━━ Material for this exercise ━━

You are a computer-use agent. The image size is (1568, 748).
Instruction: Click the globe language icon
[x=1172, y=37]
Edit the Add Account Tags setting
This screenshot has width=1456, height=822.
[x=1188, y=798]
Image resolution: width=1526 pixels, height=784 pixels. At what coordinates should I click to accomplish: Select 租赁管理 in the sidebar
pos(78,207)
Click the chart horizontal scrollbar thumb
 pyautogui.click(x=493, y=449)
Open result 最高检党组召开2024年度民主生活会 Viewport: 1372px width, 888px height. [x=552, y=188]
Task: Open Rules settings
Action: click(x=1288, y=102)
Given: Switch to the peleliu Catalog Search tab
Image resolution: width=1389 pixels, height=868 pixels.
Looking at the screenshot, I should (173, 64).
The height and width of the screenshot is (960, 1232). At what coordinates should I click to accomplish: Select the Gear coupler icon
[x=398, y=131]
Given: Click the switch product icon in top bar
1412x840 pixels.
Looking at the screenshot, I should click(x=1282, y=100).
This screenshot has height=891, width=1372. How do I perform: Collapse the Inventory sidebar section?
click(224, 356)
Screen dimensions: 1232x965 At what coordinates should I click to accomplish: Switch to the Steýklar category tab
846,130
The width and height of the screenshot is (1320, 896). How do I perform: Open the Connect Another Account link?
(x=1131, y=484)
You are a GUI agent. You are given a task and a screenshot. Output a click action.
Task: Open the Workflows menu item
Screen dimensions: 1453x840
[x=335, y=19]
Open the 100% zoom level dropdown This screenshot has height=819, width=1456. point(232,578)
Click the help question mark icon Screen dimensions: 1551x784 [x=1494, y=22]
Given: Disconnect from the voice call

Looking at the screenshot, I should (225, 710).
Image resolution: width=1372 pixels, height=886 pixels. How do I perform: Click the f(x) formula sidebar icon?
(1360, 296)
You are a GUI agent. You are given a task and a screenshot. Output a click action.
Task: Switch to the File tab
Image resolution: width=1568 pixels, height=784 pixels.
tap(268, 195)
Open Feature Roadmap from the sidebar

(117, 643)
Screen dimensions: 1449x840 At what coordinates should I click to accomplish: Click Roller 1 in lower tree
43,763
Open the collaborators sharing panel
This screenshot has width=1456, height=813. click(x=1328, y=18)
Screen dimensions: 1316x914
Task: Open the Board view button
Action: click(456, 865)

━━━

## Task brief
Transcribe all entries exactly as they are given.

## Reply to the task
You are a computer-use agent. The image size is (1568, 748).
Instruction: Click the globe language icon
[x=1172, y=37]
Edit the Add Account Tags setting
This screenshot has width=1456, height=822.
[x=1188, y=798]
Image resolution: width=1526 pixels, height=784 pixels. At what coordinates should I click to accomplish: Select 租赁管理 in the sidebar
pos(78,207)
Click the chart horizontal scrollbar thumb
 pyautogui.click(x=493, y=449)
Open result 最高检党组召开2024年度民主生活会 Viewport: 1372px width, 888px height. [x=552, y=188]
Task: Open Rules settings
Action: click(x=1288, y=102)
Given: Switch to the peleliu Catalog Search tab
Image resolution: width=1389 pixels, height=868 pixels.
Looking at the screenshot, I should (173, 64).
The height and width of the screenshot is (960, 1232). At what coordinates should I click to accomplish: Select the Gear coupler icon
[x=398, y=131]
Given: Click the switch product icon in top bar
1412x840 pixels.
Looking at the screenshot, I should click(x=1282, y=100).
This screenshot has height=891, width=1372. How do I perform: Collapse the Inventory sidebar section?
click(224, 356)
Screen dimensions: 1232x965 At what coordinates should I click to accomplish: Switch to the Steýklar category tab
846,130
The width and height of the screenshot is (1320, 896). How do I perform: Open the Connect Another Account link?
(x=1131, y=484)
You are a GUI agent. You are given a task and a screenshot. Output a click action.
Task: Open the Workflows menu item
Screen dimensions: 1453x840
[x=335, y=19]
Open the 100% zoom level dropdown This screenshot has height=819, width=1456. point(232,578)
Click the help question mark icon Screen dimensions: 1551x784 [x=1494, y=22]
Given: Disconnect from the voice call

Looking at the screenshot, I should (225, 710).
Image resolution: width=1372 pixels, height=886 pixels. How do I perform: Click the f(x) formula sidebar icon?
(1360, 296)
You are a GUI agent. You are given a task and a screenshot. Output a click action.
Task: Switch to the File tab
Image resolution: width=1568 pixels, height=784 pixels.
tap(268, 195)
Open Feature Roadmap from the sidebar

(117, 643)
Screen dimensions: 1449x840 At what coordinates should I click to accomplish: Click Roller 1 in lower tree
43,763
Open the collaborators sharing panel
This screenshot has width=1456, height=813. click(x=1328, y=18)
Screen dimensions: 1316x914
Task: Open the Board view button
Action: click(456, 865)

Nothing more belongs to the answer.